Ils voulaient un espace dans le centre, donc on a créé une salle
pour l'accueil jeune. Parce qu'en fait, avant, ils n'avaient pas
d'espace, donc ils étaient partout dans le centre, ils
n'étaient nulle part. » (B8, animateur)
« Il y avait aussi les filles du quartier qui
voulaient rentrer dans le centre, qui n'y avaient pas accès. Il n'y
avait que des garçons. Nous, dès l'ouverture, on a invité
toutes les filles du quartier, on a fait une réunion avec elles. Au
début, on a fait les garçons seuls, et les filles seules. On ne
pouvait pas arriver du jour au lendemain, et les mettre tous ensemble.

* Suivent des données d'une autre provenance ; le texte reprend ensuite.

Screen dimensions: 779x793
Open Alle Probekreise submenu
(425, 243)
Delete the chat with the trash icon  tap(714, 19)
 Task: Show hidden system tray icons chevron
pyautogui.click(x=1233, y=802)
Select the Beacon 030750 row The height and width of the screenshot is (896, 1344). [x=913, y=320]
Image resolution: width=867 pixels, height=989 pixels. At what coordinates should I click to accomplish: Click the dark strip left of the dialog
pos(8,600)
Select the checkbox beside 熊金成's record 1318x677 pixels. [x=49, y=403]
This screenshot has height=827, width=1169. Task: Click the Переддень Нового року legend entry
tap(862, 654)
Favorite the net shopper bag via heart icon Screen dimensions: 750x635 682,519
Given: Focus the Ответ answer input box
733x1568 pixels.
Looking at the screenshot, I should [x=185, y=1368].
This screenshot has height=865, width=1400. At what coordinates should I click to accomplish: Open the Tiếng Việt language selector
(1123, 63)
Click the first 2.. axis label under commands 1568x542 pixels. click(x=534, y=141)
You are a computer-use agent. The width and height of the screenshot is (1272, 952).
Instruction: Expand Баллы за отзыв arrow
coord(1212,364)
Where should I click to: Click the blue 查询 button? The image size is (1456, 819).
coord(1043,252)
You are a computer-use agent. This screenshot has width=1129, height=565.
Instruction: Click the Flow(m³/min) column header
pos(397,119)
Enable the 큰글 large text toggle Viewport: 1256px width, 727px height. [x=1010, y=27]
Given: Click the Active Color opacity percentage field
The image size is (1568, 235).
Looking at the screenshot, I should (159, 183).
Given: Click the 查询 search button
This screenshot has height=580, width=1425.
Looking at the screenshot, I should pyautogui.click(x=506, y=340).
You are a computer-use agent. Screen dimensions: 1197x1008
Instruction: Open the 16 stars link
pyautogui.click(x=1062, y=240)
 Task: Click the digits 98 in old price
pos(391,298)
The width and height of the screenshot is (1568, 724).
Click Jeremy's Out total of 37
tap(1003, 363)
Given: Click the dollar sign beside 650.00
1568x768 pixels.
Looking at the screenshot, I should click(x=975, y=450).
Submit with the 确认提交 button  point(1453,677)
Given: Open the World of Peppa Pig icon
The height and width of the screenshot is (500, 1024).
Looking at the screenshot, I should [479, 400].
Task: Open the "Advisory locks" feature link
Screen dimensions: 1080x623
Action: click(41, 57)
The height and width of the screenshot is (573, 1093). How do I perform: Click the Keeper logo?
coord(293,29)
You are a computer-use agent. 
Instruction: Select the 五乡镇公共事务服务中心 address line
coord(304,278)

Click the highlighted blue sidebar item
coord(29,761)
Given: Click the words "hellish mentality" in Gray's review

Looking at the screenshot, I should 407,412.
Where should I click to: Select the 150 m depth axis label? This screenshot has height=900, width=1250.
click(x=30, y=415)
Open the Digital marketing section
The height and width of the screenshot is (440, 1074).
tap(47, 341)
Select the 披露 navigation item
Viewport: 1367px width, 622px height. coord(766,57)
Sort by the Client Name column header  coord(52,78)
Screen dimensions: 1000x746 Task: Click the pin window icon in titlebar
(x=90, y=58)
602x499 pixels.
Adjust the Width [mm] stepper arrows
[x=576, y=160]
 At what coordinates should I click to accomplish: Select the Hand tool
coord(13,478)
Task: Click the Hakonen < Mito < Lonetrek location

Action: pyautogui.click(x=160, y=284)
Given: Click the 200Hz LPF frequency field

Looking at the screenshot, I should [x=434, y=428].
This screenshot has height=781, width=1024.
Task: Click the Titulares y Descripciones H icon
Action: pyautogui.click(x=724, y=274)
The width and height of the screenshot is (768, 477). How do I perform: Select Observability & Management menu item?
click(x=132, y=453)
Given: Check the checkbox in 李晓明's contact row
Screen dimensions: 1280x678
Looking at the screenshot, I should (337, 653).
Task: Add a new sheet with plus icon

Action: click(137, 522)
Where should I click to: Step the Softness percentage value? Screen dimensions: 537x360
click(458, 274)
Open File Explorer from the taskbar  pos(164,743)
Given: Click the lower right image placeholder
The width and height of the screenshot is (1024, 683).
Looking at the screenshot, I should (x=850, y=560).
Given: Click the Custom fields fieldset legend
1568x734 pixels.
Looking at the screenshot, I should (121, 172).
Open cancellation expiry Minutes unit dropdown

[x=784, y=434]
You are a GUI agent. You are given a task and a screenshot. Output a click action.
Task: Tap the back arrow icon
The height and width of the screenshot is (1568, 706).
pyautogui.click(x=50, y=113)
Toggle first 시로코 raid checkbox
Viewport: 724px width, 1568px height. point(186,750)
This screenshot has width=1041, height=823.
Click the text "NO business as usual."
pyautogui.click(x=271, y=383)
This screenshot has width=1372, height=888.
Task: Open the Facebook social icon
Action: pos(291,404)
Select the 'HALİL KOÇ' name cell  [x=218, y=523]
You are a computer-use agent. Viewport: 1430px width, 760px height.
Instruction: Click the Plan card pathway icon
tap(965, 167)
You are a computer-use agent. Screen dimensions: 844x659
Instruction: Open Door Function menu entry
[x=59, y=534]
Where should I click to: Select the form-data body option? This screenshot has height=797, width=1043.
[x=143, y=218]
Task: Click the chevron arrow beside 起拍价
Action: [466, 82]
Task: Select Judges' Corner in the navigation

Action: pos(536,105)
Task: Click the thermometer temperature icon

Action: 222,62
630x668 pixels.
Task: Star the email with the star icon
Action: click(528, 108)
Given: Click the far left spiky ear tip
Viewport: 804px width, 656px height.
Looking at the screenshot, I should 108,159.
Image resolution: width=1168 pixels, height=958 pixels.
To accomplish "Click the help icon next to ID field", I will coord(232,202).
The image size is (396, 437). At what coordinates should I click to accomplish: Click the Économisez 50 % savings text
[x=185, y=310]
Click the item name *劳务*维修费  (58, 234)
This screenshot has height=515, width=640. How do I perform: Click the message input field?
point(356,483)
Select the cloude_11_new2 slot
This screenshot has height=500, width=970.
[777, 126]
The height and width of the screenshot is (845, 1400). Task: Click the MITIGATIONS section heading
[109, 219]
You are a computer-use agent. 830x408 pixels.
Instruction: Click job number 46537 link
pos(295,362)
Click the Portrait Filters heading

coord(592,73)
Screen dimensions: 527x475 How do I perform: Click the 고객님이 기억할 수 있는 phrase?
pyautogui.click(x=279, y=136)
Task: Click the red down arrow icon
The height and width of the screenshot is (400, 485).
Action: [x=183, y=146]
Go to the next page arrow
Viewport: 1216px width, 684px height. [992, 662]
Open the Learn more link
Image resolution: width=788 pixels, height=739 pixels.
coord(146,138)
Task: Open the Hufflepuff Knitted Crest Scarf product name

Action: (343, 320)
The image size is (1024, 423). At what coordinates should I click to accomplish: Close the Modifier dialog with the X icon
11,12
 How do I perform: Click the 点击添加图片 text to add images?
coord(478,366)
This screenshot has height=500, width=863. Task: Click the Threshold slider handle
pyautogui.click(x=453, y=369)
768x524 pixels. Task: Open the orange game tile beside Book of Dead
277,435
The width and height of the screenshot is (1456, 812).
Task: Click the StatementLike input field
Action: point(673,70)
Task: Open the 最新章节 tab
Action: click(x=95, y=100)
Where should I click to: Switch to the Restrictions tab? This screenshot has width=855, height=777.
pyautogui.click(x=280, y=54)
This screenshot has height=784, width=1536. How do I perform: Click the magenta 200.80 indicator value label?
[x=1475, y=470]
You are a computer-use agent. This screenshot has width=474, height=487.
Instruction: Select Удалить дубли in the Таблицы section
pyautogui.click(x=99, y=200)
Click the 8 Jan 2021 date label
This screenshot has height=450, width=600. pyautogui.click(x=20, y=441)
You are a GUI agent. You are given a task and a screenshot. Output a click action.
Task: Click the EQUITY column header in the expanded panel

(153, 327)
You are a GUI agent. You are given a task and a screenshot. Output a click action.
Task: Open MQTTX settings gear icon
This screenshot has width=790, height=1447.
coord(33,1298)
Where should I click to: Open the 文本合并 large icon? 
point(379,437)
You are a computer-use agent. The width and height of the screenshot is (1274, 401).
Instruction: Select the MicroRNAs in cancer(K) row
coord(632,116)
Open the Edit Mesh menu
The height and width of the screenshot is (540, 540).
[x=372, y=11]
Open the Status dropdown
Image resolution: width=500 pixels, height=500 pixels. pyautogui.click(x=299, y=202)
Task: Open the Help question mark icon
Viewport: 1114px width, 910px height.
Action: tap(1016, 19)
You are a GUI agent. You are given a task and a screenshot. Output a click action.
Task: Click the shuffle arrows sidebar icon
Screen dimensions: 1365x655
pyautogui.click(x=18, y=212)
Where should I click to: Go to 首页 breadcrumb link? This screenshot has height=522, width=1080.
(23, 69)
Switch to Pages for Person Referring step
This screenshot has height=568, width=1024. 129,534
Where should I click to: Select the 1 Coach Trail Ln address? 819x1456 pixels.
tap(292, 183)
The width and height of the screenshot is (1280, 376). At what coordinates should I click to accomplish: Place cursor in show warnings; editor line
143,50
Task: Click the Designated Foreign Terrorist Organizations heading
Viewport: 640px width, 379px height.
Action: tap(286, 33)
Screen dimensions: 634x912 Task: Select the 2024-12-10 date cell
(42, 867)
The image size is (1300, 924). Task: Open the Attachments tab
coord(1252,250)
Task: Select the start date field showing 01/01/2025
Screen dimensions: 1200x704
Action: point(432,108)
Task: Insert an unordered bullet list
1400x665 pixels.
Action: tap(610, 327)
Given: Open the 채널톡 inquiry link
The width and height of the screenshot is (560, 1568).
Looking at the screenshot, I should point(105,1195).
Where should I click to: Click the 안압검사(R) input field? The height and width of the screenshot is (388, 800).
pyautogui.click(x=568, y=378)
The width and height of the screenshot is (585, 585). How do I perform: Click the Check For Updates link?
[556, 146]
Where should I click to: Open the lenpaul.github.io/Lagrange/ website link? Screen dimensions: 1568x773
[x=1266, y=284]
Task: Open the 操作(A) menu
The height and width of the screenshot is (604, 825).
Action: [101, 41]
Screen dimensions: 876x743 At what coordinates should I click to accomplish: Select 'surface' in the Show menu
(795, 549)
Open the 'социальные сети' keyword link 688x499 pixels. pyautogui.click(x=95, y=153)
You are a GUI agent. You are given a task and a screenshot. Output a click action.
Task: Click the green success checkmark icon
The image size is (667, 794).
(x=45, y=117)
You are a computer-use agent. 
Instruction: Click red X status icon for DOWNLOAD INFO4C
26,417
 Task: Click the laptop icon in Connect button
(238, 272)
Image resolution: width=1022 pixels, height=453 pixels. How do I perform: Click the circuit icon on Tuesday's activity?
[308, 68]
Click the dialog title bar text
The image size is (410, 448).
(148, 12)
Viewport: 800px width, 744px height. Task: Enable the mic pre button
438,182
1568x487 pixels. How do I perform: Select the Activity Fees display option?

Ça n'aurait pas été possible. On les a pris
séparément, on a discuté, on a fait deux ou trois sorties
avec chaque groupe. Et puis on a commencé à leur dire qu'on ne
pourrait plus faire ça, qu'après ce serait des sorties pour les
garçons et les filles. Bon, il y a eu des petites réactions.
» (B8, animateur)
« Maintenant, où il n'y a plus de sorties
filles et de sorties garçons, comme avant où on était
obligé d'avoir deux programmes, un pour les garçons et un pour
les filles. Là, sur les vacances de février, un exemple,
où on était submergé de personnes, et justement, on a eu
plus de filles que de garçons. [...] On a fait un gros travail
là-dessus, on a pris sur nous aussi, parce qu'il y avait des parents qui
nous disaient que ce n'était pas bien ce qu'on faisait. Il y en a qui
mettaient ça au niveau des religions ou des coutumes, aux règles
de vie de leur famille. Mais on leur a dit qu'au centre, il y a un
règlement qui peut ne pas être le même que celui de leur
famille. [...] Et puis, on ne va pas se plaindre, aujourd'hui, il y a 40 gamins
qui viennent au centre, c'est que ça marche, c'est que les jeunes ont
envie de venir. Et puis, il y a une belle mixité. Ça fait
plaisir. On récolte ce qu'on a semé. » (B8,
animateur)
Visiblement, la mixité au centre social de la Benauge
est aujourd'hui établie. Cependant, les animateurs en sont conscients,
être deux hommes sur un secteur jeune peut se révéler
être un handicap.
Et donc oui, aujourd'hui, je le dis à ma direction,
il nous faut une fille. Il faut que l'on recrute une fille. [...] Après,
concernant le manque d'animatrice fille, on a quand même la chance
d'avoir l'éducatrice du CALK qui est présente pendant toutes les
vacances. C'est un appui féminin pour nous. Les filles, maintenant, de
plus en plus, se confient à elle, qui n'est pas animatrice, qui est
éducateur de rue. Elle comble ce manque que nous on a, c'est pour
ça qu'on a créé un partenariat avec le CALK. »
(B8, animateur)
Ainsi, même si des changements et une volonté
d'évolution apparaissent parfois, les espaces de loisirs
organisés en périphérie de l'école apparaissent
comme genrés. Yves Raibaud parle alors des maisons-des-hommes : «
La maison-des-hommes est ce lieu où les hommes, les garçons,
se livrent à une compétition entre eux qui leur permet de
désigner les leaders qui représenteront leur camp, et, par
l'intermédiaire de ces "champions", d'assurer
leur position dominante d'homme et les privilèges
qui y sont attachés » (Raibaud, 2011). Ces lieux participent
à la construction de genre des individus en créant un entre-soi
où les valeurs attachées au sexe sont mises en valeurs et
développées chez chaque individu. On pourrait décrire de
la même manière certains espaces des lieux de loisirs
étudiés (comme les cours de gymnastique de l'Espace Lagrange par
exemple) comme des maisons-des-femmes.